DATA FOR THE TASK: Begin

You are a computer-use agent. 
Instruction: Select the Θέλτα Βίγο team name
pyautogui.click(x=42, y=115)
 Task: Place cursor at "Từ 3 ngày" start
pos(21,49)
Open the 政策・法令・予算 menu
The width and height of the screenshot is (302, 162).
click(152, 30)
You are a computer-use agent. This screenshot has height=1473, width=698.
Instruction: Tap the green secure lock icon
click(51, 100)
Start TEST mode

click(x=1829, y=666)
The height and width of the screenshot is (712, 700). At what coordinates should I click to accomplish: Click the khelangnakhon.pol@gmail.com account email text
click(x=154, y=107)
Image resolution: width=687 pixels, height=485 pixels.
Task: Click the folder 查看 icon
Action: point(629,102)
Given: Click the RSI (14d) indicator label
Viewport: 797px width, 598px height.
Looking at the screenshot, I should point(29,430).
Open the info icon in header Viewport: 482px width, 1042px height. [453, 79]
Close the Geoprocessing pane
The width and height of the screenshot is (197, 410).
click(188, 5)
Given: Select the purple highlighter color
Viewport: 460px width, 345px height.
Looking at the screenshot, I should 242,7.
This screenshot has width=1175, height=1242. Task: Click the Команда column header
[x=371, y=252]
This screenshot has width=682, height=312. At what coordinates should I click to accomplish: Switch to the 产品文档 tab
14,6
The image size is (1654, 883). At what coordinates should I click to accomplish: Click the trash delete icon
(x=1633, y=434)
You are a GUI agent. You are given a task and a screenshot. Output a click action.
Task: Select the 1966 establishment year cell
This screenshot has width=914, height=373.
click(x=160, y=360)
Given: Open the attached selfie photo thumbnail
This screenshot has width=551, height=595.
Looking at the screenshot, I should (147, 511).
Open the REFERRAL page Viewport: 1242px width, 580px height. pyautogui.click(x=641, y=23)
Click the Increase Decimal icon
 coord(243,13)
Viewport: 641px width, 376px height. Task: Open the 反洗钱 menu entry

DATA FOR THE TASK: End

### WHAT IS REQUIRED
Copy each line of the data above that holds "agent".

### ANSWER AREA
You are a computer-use agent. 
You are a computer-use agent. This screenshot has height=1473, width=698.
You are a GUI agent. You are given a task and a screenshot. Output a click action.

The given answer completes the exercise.